TUESDAY TUNE-OUT SCHEDULE FOR JULY

Herb Shellenberger of Pet Milk steps up to curate July’s weekly music/movie night.  $5 admission, as always…

Tuesday, July 10 : PET MILK with FUTURE SHOCK (1972)
Tuesday, July 17 : JESSE KUDLER & ALEX TYSON with 16MM EDUCATIONAL FILMS
Tuesday, July 24 : TOM GUYCOT with QUIET COOL (1986)
Tuesday, July 31 : TBA

Tuesday, July 10
PET MILK performs, followed by a screening of a 16mm print of FUTURE SHOCK (1972)

PET MILK is a band from Philadelphia formed in 2010, proponents of punklife and kitchen-sink romance, perennial victims of post-teenage ennui. We love noise and pop, are influenced by Black Tambourine, Nico and New Order, and are currently recording our debut LP with Josh Meakim (of A Sunny Day in Glasgow and Arc in Round). We encourage you to tell someone that you love them and to mean it.

FUTURE SHOCK (dir. Alexander Grasshoff, 1972, US, 16mm, 43 mins)
Orson Welles narrates this pseudo-documentary film, inspired by the book of the same name in which writer/futurist Alvin Toffler coins the term “future shock” as a certain psychological state that affects humans as a product of “too much chance in too little time.” Welles, in his Cheshire cat beard and cape phase, sounds overwhelmed describing a society of disconnected people with “temporary friends,” these changes ultimately resulting in “the death of permanence.” At times resembling a Mondo film, Future Shock is unintentionally hilarious and filled with gems of 70s psych-pop and synth soundtrack music familiar to those who have seem 70s educational films.

▶ [Work to complete] Copy the passage from the Tuesday Tune-Out schedule, starting with "Tuesday, July 10 : PET" and going on through "QUIET COOL (1986)". The records that follow have no connection to the Tuesday Tune-Out schedule.

▶ [Excerpted records]
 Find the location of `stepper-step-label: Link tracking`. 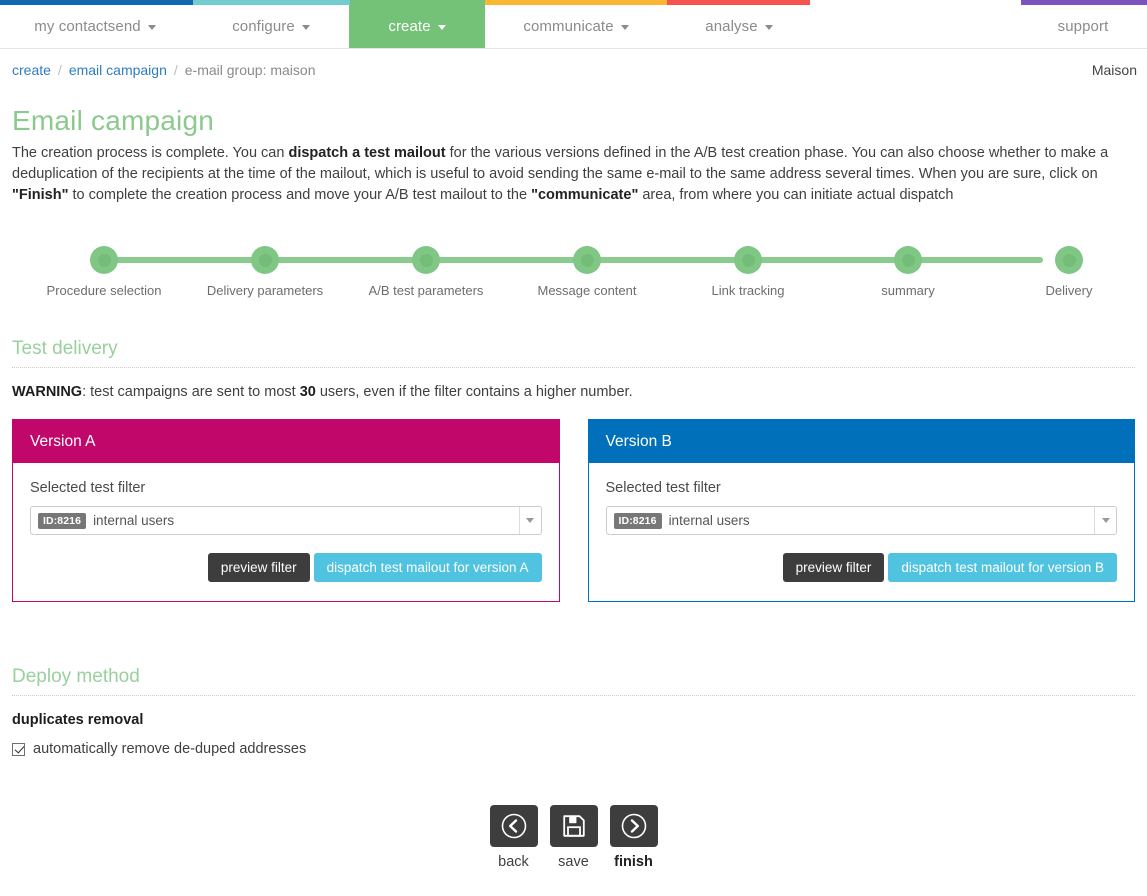

stepper-step-label: Link tracking is located at coordinates (748, 290).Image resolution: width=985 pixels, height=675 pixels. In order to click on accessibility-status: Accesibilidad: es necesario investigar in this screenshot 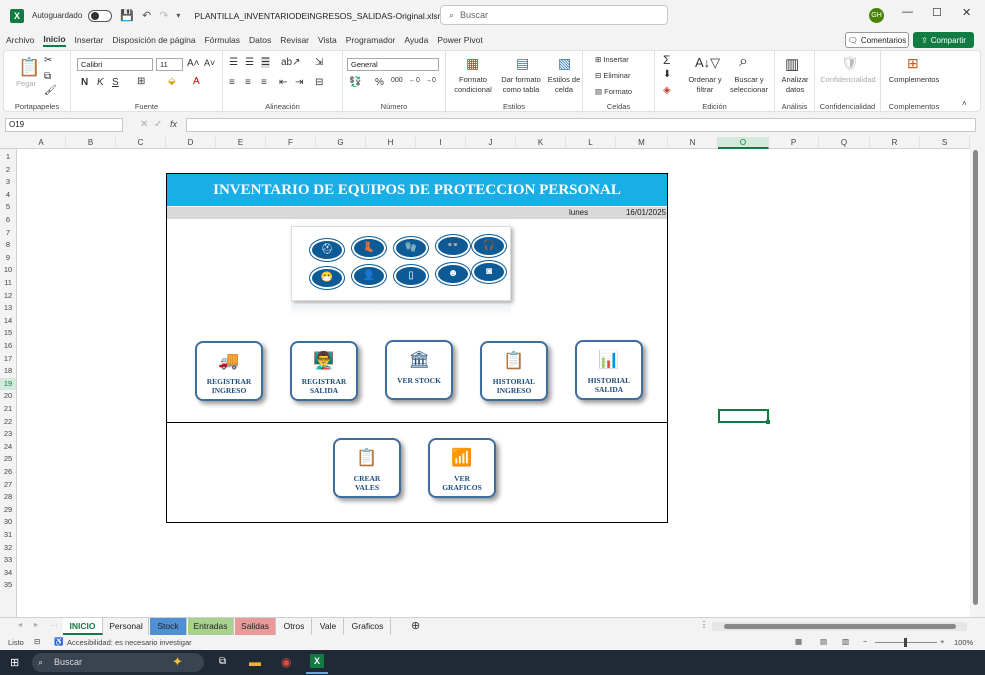, I will do `click(130, 642)`. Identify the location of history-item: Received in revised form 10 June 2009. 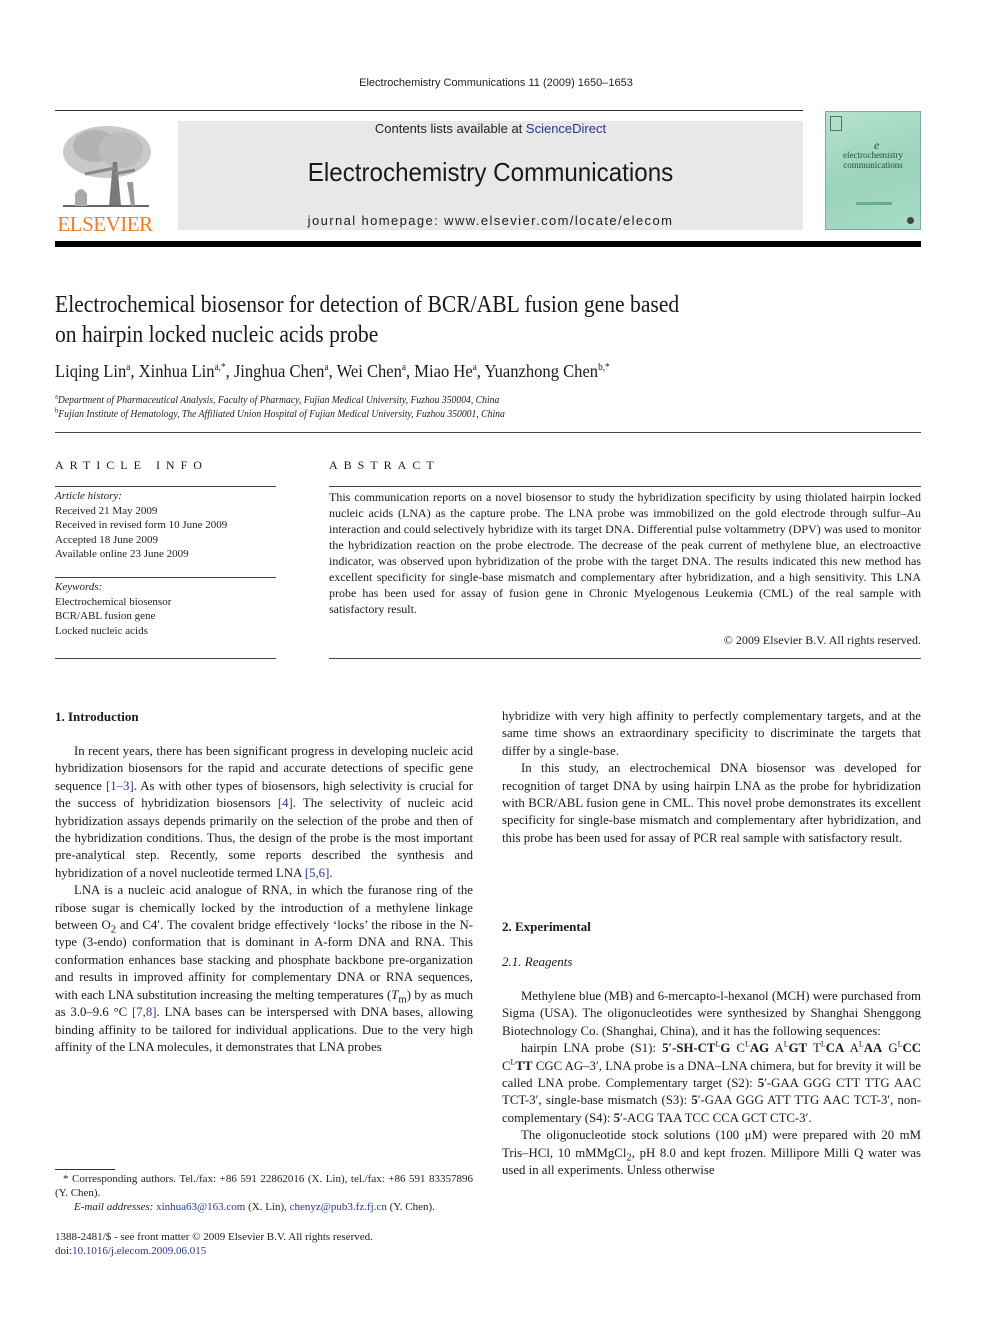
(142, 526).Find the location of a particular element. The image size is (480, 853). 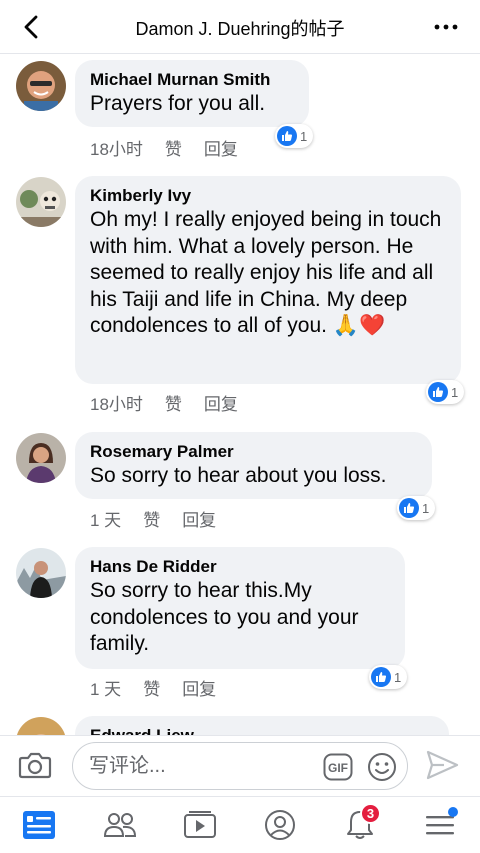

▶ [Reply to the exercise]
Tuesday, July 10 : PET MILK with FUTURE SHOCK (1972)
Tuesday, July 17 : JESSE KUDLER & ALEX TYSON with 16MM EDUCATIONAL FILMS
Tuesday, July 24 : TOM GUYCOT with QUIET COOL (1986)